* _Problem description_:
The expected response is the full set of records, unchanged.

* _Information provided_:
════
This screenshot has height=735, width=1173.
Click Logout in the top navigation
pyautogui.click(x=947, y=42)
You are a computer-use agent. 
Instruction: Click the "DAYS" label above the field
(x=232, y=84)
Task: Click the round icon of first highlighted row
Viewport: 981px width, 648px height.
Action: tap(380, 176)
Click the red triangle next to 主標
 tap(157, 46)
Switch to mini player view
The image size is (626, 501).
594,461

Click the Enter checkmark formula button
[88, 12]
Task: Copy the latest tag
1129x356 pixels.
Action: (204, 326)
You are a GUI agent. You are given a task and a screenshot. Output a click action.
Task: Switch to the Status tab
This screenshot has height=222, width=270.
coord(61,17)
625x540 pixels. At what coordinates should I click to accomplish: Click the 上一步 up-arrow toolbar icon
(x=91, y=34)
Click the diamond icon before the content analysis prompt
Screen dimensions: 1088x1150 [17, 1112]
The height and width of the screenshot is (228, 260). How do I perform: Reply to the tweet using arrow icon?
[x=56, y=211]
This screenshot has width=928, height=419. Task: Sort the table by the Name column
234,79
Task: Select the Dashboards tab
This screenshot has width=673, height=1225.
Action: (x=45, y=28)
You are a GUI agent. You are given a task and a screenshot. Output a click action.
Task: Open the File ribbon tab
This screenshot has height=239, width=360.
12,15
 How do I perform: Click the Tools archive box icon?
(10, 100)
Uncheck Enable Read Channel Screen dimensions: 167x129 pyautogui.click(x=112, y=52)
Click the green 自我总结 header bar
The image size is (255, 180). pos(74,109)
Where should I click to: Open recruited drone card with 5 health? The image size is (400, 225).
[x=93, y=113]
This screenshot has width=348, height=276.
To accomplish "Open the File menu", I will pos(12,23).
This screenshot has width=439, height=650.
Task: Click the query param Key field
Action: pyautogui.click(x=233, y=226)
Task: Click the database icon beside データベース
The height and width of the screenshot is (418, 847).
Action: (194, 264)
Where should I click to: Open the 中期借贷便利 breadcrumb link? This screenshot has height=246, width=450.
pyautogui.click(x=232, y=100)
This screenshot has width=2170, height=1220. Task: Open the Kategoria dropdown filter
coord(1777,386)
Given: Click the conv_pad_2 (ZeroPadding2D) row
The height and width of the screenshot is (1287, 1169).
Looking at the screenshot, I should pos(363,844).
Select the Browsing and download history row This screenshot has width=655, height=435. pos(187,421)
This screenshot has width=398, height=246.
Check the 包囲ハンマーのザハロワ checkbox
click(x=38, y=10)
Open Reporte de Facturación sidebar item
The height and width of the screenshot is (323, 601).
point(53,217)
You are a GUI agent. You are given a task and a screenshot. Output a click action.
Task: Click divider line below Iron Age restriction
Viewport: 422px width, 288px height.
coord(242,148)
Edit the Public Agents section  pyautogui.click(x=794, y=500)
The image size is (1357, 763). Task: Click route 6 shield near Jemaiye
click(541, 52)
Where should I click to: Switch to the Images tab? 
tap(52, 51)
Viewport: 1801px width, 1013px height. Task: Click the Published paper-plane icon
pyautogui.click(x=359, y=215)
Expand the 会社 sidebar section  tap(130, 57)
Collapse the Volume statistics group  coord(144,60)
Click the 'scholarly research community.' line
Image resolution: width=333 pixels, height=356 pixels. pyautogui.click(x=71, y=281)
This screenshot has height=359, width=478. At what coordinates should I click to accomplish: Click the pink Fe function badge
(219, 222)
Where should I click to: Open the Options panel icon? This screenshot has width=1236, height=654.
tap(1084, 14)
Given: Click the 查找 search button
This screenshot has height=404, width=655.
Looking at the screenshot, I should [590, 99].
════
* _Task result_:
This screenshot has height=735, width=1173.
Click Logout in the top navigation
pyautogui.click(x=947, y=42)
You are a computer-use agent. 
Instruction: Click the "DAYS" label above the field
(x=232, y=84)
Task: Click the round icon of first highlighted row
Viewport: 981px width, 648px height.
Action: tap(380, 176)
Click the red triangle next to 主標
 tap(157, 46)
Switch to mini player view
The image size is (626, 501).
594,461

Click the Enter checkmark formula button
[88, 12]
Task: Copy the latest tag
1129x356 pixels.
Action: (204, 326)
You are a GUI agent. You are given a task and a screenshot. Output a click action.
Task: Switch to the Status tab
This screenshot has height=222, width=270.
coord(61,17)
625x540 pixels. At what coordinates should I click to accomplish: Click the 上一步 up-arrow toolbar icon
(x=91, y=34)
Click the diamond icon before the content analysis prompt
Screen dimensions: 1088x1150 [17, 1112]
The height and width of the screenshot is (228, 260). How do I perform: Reply to the tweet using arrow icon?
[x=56, y=211]
This screenshot has width=928, height=419. Task: Sort the table by the Name column
234,79
Task: Select the Dashboards tab
This screenshot has width=673, height=1225.
Action: (x=45, y=28)
You are a GUI agent. You are given a task and a screenshot. Output a click action.
Task: Open the File ribbon tab
This screenshot has height=239, width=360.
12,15
 How do I perform: Click the Tools archive box icon?
(10, 100)
Uncheck Enable Read Channel Screen dimensions: 167x129 pyautogui.click(x=112, y=52)
Click the green 自我总结 header bar
The image size is (255, 180). pos(74,109)
Where should I click to: Open recruited drone card with 5 health? The image size is (400, 225).
[x=93, y=113]
This screenshot has width=348, height=276.
To accomplish "Open the File menu", I will pos(12,23).
This screenshot has width=439, height=650.
Task: Click the query param Key field
Action: pyautogui.click(x=233, y=226)
Task: Click the database icon beside データベース
The height and width of the screenshot is (418, 847).
Action: (194, 264)
Where should I click to: Open the 中期借贷便利 breadcrumb link? This screenshot has height=246, width=450.
pyautogui.click(x=232, y=100)
This screenshot has width=2170, height=1220. Task: Open the Kategoria dropdown filter
coord(1777,386)
Given: Click the conv_pad_2 (ZeroPadding2D) row
The height and width of the screenshot is (1287, 1169).
Looking at the screenshot, I should pos(363,844).
Select the Browsing and download history row This screenshot has width=655, height=435. pos(187,421)
This screenshot has width=398, height=246.
Check the 包囲ハンマーのザハロワ checkbox
click(x=38, y=10)
Open Reporte de Facturación sidebar item
The height and width of the screenshot is (323, 601).
point(53,217)
You are a GUI agent. You are given a task and a screenshot. Output a click action.
Task: Click divider line below Iron Age restriction
Viewport: 422px width, 288px height.
coord(242,148)
Edit the Public Agents section  pyautogui.click(x=794, y=500)
The image size is (1357, 763). Task: Click route 6 shield near Jemaiye
click(541, 52)
Where should I click to: Switch to the Images tab? 
tap(52, 51)
Viewport: 1801px width, 1013px height. Task: Click the Published paper-plane icon
pyautogui.click(x=359, y=215)
Expand the 会社 sidebar section  tap(130, 57)
Collapse the Volume statistics group  coord(144,60)
Click the 'scholarly research community.' line
Image resolution: width=333 pixels, height=356 pixels. pyautogui.click(x=71, y=281)
This screenshot has height=359, width=478. At what coordinates should I click to accomplish: Click the pink Fe function badge
(219, 222)
Where should I click to: Open the Options panel icon? This screenshot has width=1236, height=654.
tap(1084, 14)
Given: Click the 查找 search button
This screenshot has height=404, width=655.
Looking at the screenshot, I should [590, 99].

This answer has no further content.